WHAT IS EXPECTED: Using the listing below, work out how many lines include the word "beside". Only the number is to be given.

INPUT DATA:
=== Section Start ===

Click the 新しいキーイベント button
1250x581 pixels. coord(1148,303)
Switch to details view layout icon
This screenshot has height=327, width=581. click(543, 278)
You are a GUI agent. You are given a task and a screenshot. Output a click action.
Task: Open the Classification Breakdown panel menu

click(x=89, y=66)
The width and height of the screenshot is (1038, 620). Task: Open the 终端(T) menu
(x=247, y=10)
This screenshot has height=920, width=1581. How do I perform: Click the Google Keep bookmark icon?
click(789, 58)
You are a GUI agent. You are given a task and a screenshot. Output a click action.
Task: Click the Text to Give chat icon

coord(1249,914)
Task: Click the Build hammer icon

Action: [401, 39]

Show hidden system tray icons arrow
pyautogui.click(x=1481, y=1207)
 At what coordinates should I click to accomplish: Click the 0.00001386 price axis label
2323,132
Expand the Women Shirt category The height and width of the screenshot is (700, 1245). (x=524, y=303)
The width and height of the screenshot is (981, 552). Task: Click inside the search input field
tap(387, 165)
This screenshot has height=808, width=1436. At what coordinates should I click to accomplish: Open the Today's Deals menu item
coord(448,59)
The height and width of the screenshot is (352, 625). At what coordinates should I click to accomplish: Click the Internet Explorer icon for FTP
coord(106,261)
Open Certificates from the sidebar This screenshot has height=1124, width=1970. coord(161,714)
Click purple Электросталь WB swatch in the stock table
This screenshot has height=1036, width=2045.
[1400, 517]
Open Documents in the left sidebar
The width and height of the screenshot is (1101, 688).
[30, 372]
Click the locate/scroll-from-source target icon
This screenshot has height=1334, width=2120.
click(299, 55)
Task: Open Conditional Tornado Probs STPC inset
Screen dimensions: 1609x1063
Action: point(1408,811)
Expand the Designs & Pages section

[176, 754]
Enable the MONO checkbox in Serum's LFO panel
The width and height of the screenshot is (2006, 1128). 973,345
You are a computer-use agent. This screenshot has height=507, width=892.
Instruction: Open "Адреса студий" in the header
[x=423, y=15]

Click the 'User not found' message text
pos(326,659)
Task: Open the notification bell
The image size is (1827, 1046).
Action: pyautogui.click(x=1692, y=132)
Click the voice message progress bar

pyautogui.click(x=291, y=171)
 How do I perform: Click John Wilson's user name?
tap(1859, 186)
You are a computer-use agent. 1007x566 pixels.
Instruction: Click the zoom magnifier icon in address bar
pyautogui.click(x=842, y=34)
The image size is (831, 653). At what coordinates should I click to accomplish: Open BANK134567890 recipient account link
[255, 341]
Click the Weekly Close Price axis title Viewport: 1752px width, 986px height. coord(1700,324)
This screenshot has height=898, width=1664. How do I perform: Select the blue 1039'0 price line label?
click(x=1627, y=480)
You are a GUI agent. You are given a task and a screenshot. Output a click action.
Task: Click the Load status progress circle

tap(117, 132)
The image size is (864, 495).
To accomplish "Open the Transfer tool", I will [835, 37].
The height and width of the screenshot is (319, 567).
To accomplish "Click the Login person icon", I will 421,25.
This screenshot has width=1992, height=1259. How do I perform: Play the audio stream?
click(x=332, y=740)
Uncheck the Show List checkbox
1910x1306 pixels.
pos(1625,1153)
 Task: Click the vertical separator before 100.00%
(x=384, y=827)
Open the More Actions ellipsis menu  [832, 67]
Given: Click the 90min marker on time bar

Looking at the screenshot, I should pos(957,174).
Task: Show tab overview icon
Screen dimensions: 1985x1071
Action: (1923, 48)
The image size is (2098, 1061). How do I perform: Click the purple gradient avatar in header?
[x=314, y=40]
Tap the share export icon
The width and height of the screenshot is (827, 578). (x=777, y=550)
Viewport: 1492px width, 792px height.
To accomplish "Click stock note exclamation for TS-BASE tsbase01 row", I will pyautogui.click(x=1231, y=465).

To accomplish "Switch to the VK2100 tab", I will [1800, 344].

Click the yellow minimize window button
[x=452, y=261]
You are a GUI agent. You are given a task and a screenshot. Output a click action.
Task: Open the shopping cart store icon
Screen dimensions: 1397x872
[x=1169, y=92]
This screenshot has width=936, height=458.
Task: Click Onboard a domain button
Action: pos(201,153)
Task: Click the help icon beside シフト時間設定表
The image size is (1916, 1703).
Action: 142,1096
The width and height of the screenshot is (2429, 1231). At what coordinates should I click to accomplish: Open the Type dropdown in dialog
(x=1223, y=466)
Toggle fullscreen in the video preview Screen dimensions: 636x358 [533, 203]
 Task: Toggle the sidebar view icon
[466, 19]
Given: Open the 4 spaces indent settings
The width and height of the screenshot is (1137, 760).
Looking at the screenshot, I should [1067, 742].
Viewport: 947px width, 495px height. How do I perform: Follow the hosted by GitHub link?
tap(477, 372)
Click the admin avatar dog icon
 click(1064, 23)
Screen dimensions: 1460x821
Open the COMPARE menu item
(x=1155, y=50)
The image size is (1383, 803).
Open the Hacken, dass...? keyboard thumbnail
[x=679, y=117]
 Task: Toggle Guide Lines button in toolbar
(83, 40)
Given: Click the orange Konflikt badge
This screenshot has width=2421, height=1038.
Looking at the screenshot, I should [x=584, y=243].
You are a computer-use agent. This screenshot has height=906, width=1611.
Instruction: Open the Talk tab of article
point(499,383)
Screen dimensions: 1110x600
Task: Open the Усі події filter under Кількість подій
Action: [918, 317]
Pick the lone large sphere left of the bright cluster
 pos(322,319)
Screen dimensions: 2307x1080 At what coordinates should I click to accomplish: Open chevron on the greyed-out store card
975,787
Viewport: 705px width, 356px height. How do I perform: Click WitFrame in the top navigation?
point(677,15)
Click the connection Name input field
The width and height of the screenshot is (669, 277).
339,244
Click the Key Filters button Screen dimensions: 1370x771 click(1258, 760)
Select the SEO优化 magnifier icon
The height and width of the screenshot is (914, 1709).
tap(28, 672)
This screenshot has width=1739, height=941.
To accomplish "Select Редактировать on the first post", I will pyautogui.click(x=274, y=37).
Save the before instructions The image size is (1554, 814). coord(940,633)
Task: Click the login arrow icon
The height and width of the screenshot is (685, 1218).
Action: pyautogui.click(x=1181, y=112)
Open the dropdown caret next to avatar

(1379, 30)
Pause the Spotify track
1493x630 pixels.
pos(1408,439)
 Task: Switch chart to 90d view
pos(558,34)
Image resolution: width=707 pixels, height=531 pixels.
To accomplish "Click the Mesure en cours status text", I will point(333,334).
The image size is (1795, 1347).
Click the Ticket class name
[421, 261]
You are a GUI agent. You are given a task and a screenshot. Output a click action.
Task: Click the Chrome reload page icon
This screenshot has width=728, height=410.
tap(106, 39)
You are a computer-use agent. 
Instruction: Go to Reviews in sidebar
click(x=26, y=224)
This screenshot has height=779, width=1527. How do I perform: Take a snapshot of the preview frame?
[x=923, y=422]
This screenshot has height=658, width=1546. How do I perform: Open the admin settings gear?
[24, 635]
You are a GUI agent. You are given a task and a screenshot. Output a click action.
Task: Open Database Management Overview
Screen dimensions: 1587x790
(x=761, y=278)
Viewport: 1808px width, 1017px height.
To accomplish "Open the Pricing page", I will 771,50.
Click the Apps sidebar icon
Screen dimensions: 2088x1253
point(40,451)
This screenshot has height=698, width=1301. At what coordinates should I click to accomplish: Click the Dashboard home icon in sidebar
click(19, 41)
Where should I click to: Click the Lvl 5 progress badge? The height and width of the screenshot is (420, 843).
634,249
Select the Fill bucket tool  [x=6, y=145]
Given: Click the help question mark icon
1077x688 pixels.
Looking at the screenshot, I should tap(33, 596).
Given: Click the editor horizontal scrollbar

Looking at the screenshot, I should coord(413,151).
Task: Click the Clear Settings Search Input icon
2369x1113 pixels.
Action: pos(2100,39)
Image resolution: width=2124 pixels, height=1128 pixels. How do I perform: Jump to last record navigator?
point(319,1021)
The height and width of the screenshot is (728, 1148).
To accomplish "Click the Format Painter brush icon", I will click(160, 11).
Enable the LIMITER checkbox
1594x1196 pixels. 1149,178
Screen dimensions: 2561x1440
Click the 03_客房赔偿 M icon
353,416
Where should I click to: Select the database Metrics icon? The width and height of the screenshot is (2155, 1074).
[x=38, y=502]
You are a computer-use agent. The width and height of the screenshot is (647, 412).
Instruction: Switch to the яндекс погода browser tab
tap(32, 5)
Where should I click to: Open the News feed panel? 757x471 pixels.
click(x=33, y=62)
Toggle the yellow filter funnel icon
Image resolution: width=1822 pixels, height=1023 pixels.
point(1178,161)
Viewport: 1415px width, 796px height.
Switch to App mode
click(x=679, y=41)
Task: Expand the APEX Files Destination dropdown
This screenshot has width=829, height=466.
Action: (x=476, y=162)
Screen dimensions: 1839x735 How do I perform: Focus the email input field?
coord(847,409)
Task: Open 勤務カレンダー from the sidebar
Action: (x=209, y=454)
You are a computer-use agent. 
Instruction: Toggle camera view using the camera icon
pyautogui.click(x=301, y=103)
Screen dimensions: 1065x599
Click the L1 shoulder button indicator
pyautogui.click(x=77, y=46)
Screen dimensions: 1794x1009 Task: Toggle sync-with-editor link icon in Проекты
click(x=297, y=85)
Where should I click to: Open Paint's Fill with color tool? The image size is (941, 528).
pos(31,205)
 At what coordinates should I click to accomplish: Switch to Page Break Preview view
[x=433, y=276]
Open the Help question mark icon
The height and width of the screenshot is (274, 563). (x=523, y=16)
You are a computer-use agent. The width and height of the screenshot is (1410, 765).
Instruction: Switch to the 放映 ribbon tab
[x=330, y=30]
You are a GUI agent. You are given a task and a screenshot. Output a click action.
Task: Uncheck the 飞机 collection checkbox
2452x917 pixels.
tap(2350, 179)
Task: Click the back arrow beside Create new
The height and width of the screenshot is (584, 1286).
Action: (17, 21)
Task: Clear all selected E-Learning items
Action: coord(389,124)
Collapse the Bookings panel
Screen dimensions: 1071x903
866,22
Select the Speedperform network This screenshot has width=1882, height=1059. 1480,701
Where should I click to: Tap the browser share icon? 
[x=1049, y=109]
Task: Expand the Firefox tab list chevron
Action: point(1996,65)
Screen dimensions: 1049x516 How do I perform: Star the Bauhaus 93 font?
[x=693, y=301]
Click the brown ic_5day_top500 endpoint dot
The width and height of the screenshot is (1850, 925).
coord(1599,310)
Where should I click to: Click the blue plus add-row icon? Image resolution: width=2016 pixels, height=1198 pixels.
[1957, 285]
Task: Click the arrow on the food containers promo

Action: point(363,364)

=== Section End ===

WRITTEN ANSWER: 2